Lexipedia

preparatory:AB 152339

Amaudruz Céline · Nationalrat · Genf · Fraktion der Schweizerischen Volkspartei · 2014-06-12

Wortprotokoll

Le Code pénal suisse sanctionne les atteintes aux emblèmes de souveraineté, à condition toutefois que ces emblèmes soient arborés par une autorité fédérale, cantonale ou communale. La portée de la norme pénale est plus que restreinte et permet à toutes sortes d'individus et de groupements de faire une utilisation dégradante de notre emblème national ou de le détruire sur la place publique à condition de ne pas le faire avec un drapeau arboré par une autorité.

Cette motion a pour but de mettre fin à ce vide juridique et de rendre punissable la dégradation du drapeau ou des armoiries de la Confédération ou d'un canton. Actuellement, tout individu peut faire l'acquisition d'un drapeau et l'avilir en public. La désapprobation sociale à l'égard de ces actes ne suffit malheureusement pas à les prévenir. Régulièrement, les murs de nos villes sont couverts d'affiches sur lesquelles notre emblème national est utilisé de manière dégradante. Lors de certains rassemblements ou de manifestations, notre drapeau est brûlé, parce qu'il représente aux yeux des personnes qui les brûlent un Etat avec lequel elles sont en désaccord.

Toute personne dispose du droit de critiquer l'Etat et d'exprimer son mécontentement vis-à-vis des politiques publiques. La liberté d'expression dont se prévalent les destructeurs de nos emblèmes peut, soit être considérée comme illimitée, soit faire l'objet de restrictions. Ces appréciations sont liées à la portée que l'on octroie au drapeau. Certains se contentent de voir en notre drapeau un emblème de souveraineté. D'autres en revanche voient en notre drapeau l'expression de l'âme de la patrie, d'un héritage historique, de notre identité, de notre volonté de vivre ensemble avec nos langues et nos cultures respectives.

La majorité de la population n'est pas insensible à la dégradation ou à la diffamation en public de notre drapeau. Ces actes portent atteinte à ses sentiments patriotiques les plus profonds.

Aujourd'hui, notre droit pénal sanctionne l'incitation à la haine ou à la discrimination envers une personne ou un groupe de personnes en raison de leur appartenance raciale, ethnique ou religieuse. Pourquoi la destruction d'emblèmes de souveraineté suisse devrait-elle rester impunie alors que cela heurte toute une population rassemblée derrière un même drapeau?

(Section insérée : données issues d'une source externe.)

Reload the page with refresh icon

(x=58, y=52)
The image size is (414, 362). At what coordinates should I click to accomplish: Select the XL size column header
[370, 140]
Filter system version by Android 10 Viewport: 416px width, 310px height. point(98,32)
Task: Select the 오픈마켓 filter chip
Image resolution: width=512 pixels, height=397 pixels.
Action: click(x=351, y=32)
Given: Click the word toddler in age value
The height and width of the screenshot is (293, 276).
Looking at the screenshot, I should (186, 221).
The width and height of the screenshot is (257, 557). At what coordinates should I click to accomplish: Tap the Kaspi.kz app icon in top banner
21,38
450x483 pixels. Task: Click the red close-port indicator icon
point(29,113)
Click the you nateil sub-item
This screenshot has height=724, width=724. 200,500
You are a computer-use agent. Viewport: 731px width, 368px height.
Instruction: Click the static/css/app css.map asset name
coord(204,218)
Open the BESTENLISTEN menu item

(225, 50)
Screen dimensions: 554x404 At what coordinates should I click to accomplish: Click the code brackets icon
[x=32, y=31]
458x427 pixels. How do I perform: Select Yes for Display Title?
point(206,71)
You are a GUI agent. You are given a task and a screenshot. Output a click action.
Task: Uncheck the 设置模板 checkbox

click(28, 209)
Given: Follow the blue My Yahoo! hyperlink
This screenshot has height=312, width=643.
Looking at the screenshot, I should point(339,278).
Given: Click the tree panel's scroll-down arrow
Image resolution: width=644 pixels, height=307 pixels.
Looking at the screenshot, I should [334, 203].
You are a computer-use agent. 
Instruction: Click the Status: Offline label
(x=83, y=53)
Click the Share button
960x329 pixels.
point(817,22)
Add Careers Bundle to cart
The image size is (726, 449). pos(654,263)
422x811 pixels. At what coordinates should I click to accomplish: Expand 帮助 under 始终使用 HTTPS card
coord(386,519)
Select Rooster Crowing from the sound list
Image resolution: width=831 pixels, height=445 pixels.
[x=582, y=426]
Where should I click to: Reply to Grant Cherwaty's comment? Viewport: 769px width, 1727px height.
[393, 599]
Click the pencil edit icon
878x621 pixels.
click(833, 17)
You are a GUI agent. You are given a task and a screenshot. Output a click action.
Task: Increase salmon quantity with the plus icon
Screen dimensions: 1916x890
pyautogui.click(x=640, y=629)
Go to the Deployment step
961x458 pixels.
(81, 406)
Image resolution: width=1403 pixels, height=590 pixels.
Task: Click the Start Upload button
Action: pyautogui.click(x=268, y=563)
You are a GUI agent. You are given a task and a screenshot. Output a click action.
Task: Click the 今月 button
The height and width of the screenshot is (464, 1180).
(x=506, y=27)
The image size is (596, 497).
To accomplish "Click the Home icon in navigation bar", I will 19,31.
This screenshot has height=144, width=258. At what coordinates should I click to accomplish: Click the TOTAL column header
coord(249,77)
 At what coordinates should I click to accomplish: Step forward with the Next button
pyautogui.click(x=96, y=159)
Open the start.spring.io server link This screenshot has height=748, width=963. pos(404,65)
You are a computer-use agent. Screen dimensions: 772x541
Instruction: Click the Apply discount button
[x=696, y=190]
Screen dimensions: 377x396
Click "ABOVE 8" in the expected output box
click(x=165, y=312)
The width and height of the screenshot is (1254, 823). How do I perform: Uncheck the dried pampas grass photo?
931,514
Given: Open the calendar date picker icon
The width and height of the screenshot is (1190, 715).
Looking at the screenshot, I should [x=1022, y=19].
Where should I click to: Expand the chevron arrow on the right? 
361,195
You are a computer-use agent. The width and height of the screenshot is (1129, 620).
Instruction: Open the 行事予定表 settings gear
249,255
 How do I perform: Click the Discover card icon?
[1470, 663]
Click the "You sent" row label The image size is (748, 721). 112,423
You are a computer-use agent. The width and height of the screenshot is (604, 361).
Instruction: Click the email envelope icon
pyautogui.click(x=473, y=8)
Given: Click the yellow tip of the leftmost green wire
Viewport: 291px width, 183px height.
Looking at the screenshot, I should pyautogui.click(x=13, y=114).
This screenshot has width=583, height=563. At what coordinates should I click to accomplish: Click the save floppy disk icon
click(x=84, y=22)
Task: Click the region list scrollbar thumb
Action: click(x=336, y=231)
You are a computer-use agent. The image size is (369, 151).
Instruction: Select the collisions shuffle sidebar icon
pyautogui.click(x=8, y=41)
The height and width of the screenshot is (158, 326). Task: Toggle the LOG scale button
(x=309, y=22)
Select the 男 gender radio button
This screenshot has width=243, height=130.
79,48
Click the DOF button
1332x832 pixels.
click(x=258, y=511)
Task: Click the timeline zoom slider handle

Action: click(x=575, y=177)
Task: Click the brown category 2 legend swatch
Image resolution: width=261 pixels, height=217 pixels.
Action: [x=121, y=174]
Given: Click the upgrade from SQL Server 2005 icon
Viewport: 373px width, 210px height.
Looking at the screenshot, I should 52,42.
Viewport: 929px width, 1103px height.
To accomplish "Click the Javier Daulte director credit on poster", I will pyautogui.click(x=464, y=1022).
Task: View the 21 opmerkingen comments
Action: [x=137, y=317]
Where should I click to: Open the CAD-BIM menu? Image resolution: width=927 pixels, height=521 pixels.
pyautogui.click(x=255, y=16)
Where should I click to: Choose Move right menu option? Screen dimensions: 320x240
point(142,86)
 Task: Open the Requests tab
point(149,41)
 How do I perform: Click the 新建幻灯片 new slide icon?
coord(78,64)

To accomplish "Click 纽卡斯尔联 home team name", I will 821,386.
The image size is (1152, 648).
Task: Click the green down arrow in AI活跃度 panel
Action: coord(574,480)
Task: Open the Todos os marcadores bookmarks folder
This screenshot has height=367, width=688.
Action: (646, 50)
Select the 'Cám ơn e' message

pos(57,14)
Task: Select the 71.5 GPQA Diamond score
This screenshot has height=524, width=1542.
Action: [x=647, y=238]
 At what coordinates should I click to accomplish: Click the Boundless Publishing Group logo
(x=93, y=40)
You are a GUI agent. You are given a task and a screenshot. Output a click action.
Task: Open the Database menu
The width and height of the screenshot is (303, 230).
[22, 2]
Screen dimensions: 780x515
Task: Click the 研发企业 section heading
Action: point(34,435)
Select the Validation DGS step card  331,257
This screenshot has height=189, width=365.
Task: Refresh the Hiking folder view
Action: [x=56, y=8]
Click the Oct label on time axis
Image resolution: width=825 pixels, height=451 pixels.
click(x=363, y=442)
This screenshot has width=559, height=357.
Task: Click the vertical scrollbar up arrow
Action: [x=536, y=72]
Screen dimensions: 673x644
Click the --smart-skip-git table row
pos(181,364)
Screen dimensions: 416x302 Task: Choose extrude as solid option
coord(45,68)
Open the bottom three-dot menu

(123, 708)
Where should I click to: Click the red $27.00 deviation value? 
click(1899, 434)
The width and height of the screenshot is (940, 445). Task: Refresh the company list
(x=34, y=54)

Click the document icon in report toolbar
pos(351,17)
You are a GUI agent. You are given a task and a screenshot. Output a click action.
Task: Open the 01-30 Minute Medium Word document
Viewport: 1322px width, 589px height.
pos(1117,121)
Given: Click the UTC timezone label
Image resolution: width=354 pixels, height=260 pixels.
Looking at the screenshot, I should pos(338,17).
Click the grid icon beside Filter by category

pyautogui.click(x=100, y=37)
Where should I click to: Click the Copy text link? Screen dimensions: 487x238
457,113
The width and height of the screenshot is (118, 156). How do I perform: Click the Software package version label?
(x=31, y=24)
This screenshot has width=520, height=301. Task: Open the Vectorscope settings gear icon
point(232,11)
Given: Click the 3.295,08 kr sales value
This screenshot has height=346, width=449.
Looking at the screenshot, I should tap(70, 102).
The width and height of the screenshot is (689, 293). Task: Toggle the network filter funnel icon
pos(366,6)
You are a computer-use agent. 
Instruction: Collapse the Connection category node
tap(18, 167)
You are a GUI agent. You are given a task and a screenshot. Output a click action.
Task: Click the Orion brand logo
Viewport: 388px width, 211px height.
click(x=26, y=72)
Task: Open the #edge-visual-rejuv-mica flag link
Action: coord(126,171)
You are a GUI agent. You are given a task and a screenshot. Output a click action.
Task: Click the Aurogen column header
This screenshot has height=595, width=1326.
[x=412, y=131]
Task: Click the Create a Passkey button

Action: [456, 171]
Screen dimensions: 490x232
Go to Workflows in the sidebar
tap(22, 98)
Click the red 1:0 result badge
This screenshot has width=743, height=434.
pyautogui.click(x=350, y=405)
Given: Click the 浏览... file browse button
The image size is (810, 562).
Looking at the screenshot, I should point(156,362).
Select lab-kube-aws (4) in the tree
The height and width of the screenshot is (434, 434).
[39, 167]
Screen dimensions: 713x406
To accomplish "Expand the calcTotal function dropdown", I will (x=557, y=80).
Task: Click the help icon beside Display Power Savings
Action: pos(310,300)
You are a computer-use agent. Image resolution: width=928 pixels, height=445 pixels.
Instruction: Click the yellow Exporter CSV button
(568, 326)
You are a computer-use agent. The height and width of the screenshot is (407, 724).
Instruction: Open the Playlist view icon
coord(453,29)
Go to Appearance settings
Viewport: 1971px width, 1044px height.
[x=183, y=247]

Divers Etats incriminent le fait de détruire, de détériorer ou d'utiliser de manière dégradante leur drapeau national dans des lieux publics, même si le drapeau n'est pas arboré par une autorité. La France sanctionne le fait d'outrager publiquement le drapeau national au cours d'une manifestation organisée ou réglementée par les autorités publiques. En 2011, ce pays a élargi la protection apportée au drapeau national en sanctionnant la destruction, la détérioration ou l'utilisation dégradante dans un lieu public ou ouvert au public ainsi que la diffusion d'images relatives à une destruction commise dans un lieu privé.

En Espagne, un projet de loi du gouvernement érigera en infraction les offenses et les outrages aux symboles des [PAGE 1050] institutions espagnoles comme des communautés autonomes. D'après le ministre de l'intérieur espagnol, le fait de brûler le drapeau entrera dans le champ d'application du projet de loi.

Comme tous les peuples, les Suisses éprouvent des sentiments patriotiques. C'est pourquoi il convient d'accorder une plus ample protection à nos emblèmes de souveraineté, parce qu'ils nous permettent de nous sentir membres d'une même patrie.

Je vous remercie d'adopter cette motion.